THE INPUT:
>>>

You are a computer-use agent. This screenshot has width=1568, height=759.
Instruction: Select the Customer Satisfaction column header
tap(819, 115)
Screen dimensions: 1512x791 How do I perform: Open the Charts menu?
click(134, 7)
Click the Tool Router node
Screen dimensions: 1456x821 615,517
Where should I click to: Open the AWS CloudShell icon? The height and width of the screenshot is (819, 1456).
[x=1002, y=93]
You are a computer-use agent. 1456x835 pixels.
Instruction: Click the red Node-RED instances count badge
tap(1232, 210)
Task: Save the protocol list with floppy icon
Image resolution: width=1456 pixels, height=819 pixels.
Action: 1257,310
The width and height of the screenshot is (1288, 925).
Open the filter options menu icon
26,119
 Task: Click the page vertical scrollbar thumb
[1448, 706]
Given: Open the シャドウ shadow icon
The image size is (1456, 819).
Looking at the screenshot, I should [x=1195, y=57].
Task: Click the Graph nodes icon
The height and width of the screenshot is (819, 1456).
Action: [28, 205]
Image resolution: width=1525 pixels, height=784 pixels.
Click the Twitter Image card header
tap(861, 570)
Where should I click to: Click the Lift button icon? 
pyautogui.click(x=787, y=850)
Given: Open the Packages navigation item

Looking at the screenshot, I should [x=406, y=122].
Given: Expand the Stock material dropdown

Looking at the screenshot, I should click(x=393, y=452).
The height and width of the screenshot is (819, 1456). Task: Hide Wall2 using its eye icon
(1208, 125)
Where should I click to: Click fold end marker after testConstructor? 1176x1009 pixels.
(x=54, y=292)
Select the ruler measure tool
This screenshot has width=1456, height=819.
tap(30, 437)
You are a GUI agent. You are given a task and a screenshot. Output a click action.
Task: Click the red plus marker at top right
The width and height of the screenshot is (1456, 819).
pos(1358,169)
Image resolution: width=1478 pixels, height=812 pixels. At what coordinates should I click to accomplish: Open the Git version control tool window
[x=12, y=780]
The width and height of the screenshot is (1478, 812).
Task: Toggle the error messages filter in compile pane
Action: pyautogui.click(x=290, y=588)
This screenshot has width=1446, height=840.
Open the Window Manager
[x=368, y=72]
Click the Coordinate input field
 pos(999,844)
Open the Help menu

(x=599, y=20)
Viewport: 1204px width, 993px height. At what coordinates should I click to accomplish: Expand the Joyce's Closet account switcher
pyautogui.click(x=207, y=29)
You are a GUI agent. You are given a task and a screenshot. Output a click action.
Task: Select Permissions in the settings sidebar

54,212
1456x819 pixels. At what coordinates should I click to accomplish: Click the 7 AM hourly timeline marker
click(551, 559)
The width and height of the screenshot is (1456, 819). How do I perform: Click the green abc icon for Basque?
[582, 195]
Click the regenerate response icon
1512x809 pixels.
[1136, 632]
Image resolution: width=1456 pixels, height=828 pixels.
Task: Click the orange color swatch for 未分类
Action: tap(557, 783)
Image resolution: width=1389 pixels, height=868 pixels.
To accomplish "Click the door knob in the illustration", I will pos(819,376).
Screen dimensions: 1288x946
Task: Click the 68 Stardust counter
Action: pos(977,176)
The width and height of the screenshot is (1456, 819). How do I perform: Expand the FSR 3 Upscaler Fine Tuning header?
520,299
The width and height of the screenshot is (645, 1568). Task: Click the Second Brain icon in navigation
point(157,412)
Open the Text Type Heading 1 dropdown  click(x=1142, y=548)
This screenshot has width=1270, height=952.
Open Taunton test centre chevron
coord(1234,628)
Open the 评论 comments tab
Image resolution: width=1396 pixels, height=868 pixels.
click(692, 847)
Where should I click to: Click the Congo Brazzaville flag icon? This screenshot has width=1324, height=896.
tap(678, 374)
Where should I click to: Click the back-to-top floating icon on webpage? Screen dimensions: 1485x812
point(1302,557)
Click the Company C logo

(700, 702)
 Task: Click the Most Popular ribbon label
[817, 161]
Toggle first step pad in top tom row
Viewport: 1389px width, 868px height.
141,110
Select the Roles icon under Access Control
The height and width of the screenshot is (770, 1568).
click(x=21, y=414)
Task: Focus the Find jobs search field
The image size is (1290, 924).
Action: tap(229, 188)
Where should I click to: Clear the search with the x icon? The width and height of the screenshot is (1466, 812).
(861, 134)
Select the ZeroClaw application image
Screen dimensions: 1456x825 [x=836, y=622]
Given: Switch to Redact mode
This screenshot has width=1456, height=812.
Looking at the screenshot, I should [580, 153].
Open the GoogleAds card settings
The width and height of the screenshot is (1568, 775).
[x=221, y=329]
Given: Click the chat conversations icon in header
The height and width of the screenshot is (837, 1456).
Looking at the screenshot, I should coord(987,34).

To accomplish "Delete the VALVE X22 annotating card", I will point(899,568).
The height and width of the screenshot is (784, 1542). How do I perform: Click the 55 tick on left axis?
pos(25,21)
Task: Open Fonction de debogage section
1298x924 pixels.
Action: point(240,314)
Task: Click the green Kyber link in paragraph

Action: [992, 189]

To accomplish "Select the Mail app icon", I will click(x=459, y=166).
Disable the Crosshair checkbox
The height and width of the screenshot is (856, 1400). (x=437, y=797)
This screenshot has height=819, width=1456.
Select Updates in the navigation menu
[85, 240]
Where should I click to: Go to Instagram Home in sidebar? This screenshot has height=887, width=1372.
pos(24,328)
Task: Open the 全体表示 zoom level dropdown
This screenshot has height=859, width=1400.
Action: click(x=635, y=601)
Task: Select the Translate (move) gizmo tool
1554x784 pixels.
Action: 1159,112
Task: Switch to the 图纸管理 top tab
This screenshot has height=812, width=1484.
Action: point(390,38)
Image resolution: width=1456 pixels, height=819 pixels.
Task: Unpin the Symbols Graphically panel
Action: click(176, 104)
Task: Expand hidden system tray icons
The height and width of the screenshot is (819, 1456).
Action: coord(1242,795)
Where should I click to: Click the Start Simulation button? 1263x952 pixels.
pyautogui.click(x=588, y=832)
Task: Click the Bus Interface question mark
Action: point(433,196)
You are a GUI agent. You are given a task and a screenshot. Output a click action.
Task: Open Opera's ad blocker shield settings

<<<

ASSIGNED TASK:
The records above must each be restated exactly as they stand.

EXERCISE OUTPUT:
You are a computer-use agent. This screenshot has width=1568, height=759.
Instruction: Select the Customer Satisfaction column header
tap(819, 115)
Screen dimensions: 1512x791 How do I perform: Open the Charts menu?
click(134, 7)
Click the Tool Router node
Screen dimensions: 1456x821 615,517
Where should I click to: Open the AWS CloudShell icon? The height and width of the screenshot is (819, 1456).
[x=1002, y=93]
You are a computer-use agent. 1456x835 pixels.
Instruction: Click the red Node-RED instances count badge
tap(1232, 210)
Task: Save the protocol list with floppy icon
Image resolution: width=1456 pixels, height=819 pixels.
Action: 1257,310
The width and height of the screenshot is (1288, 925).
Open the filter options menu icon
26,119
 Task: Click the page vertical scrollbar thumb
[1448, 706]
Given: Open the シャドウ shadow icon
The image size is (1456, 819).
Looking at the screenshot, I should [x=1195, y=57].
Task: Click the Graph nodes icon
The height and width of the screenshot is (819, 1456).
Action: [28, 205]
Image resolution: width=1525 pixels, height=784 pixels.
Click the Twitter Image card header
tap(861, 570)
Where should I click to: Click the Lift button icon? 
pyautogui.click(x=787, y=850)
Given: Open the Packages navigation item

Looking at the screenshot, I should [x=406, y=122].
Given: Expand the Stock material dropdown

Looking at the screenshot, I should click(x=393, y=452).
The height and width of the screenshot is (819, 1456). Task: Hide Wall2 using its eye icon
(1208, 125)
Where should I click to: Click fold end marker after testConstructor? 1176x1009 pixels.
(x=54, y=292)
Select the ruler measure tool
This screenshot has width=1456, height=819.
tap(30, 437)
You are a GUI agent. You are given a task and a screenshot. Output a click action.
Task: Click the red plus marker at top right
The width and height of the screenshot is (1456, 819).
pos(1358,169)
Image resolution: width=1478 pixels, height=812 pixels. At what coordinates should I click to accomplish: Open the Git version control tool window
[x=12, y=780]
The width and height of the screenshot is (1478, 812).
Task: Toggle the error messages filter in compile pane
Action: pyautogui.click(x=290, y=588)
This screenshot has width=1446, height=840.
Open the Window Manager
[x=368, y=72]
Click the Coordinate input field
 pos(999,844)
Open the Help menu

(x=599, y=20)
Viewport: 1204px width, 993px height. At what coordinates should I click to accomplish: Expand the Joyce's Closet account switcher
pyautogui.click(x=207, y=29)
You are a GUI agent. You are given a task and a screenshot. Output a click action.
Task: Select Permissions in the settings sidebar

54,212
1456x819 pixels. At what coordinates should I click to accomplish: Click the 7 AM hourly timeline marker
click(551, 559)
The width and height of the screenshot is (1456, 819). How do I perform: Click the green abc icon for Basque?
[582, 195]
Click the regenerate response icon
1512x809 pixels.
[1136, 632]
Image resolution: width=1456 pixels, height=828 pixels.
Task: Click the orange color swatch for 未分类
Action: tap(557, 783)
Image resolution: width=1389 pixels, height=868 pixels.
To accomplish "Click the door knob in the illustration", I will pos(819,376).
Screen dimensions: 1288x946
Task: Click the 68 Stardust counter
Action: pos(977,176)
The width and height of the screenshot is (1456, 819). How do I perform: Expand the FSR 3 Upscaler Fine Tuning header?
520,299
The width and height of the screenshot is (645, 1568). Task: Click the Second Brain icon in navigation
point(157,412)
Open the Text Type Heading 1 dropdown  click(x=1142, y=548)
This screenshot has width=1270, height=952.
Open Taunton test centre chevron
coord(1234,628)
Open the 评论 comments tab
Image resolution: width=1396 pixels, height=868 pixels.
click(692, 847)
Where should I click to: Click the Congo Brazzaville flag icon? This screenshot has width=1324, height=896.
tap(678, 374)
Where should I click to: Click the back-to-top floating icon on webpage? Screen dimensions: 1485x812
point(1302,557)
Click the Company C logo

(700, 702)
 Task: Click the Most Popular ribbon label
[817, 161]
Toggle first step pad in top tom row
Viewport: 1389px width, 868px height.
141,110
Select the Roles icon under Access Control
The height and width of the screenshot is (770, 1568).
click(x=21, y=414)
Task: Focus the Find jobs search field
The image size is (1290, 924).
Action: tap(229, 188)
Where should I click to: Clear the search with the x icon? The width and height of the screenshot is (1466, 812).
(861, 134)
Select the ZeroClaw application image
Screen dimensions: 1456x825 [x=836, y=622]
Given: Switch to Redact mode
This screenshot has width=1456, height=812.
Looking at the screenshot, I should [580, 153].
Open the GoogleAds card settings
The width and height of the screenshot is (1568, 775).
[x=221, y=329]
Given: Click the chat conversations icon in header
The height and width of the screenshot is (837, 1456).
Looking at the screenshot, I should coord(987,34).

To accomplish "Delete the VALVE X22 annotating card", I will point(899,568).
The height and width of the screenshot is (784, 1542). How do I perform: Click the 55 tick on left axis?
pos(25,21)
Task: Open Fonction de debogage section
1298x924 pixels.
Action: point(240,314)
Task: Click the green Kyber link in paragraph

Action: [992, 189]

To accomplish "Select the Mail app icon", I will click(x=459, y=166).
Disable the Crosshair checkbox
The height and width of the screenshot is (856, 1400). (x=437, y=797)
This screenshot has height=819, width=1456.
Select Updates in the navigation menu
[85, 240]
Where should I click to: Go to Instagram Home in sidebar? This screenshot has height=887, width=1372.
pos(24,328)
Task: Open the 全体表示 zoom level dropdown
This screenshot has height=859, width=1400.
Action: click(x=635, y=601)
Task: Select the Translate (move) gizmo tool
1554x784 pixels.
Action: 1159,112
Task: Switch to the 图纸管理 top tab
This screenshot has height=812, width=1484.
Action: point(390,38)
Image resolution: width=1456 pixels, height=819 pixels.
Task: Unpin the Symbols Graphically panel
Action: click(176, 104)
Task: Expand hidden system tray icons
The height and width of the screenshot is (819, 1456).
Action: coord(1242,795)
Where should I click to: Click the Start Simulation button? 1263x952 pixels.
pyautogui.click(x=588, y=832)
Task: Click the Bus Interface question mark
Action: point(433,196)
You are a GUI agent. You are given a task and a screenshot. Output a click action.
Task: Open Opera's ad blocker shield settings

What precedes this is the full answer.